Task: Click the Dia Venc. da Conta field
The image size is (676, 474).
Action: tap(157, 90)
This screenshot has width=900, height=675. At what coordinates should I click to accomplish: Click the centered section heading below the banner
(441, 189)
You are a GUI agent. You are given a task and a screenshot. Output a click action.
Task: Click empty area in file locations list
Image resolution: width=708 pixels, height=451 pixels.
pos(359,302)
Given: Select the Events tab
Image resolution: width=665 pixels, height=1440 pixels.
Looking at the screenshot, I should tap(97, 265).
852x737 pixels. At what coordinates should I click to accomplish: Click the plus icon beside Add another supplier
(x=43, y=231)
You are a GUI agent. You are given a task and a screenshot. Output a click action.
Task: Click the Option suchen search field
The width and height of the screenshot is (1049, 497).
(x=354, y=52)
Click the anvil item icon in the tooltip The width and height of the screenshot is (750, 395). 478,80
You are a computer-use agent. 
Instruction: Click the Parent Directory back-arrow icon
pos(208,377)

● **WORK ITEM**: When the word "field" appears in a line of the listing, pull that line out.

● **WRITTEN ANSWER**:
Task: Click the Dia Venc. da Conta field
Task: Click the Option suchen search field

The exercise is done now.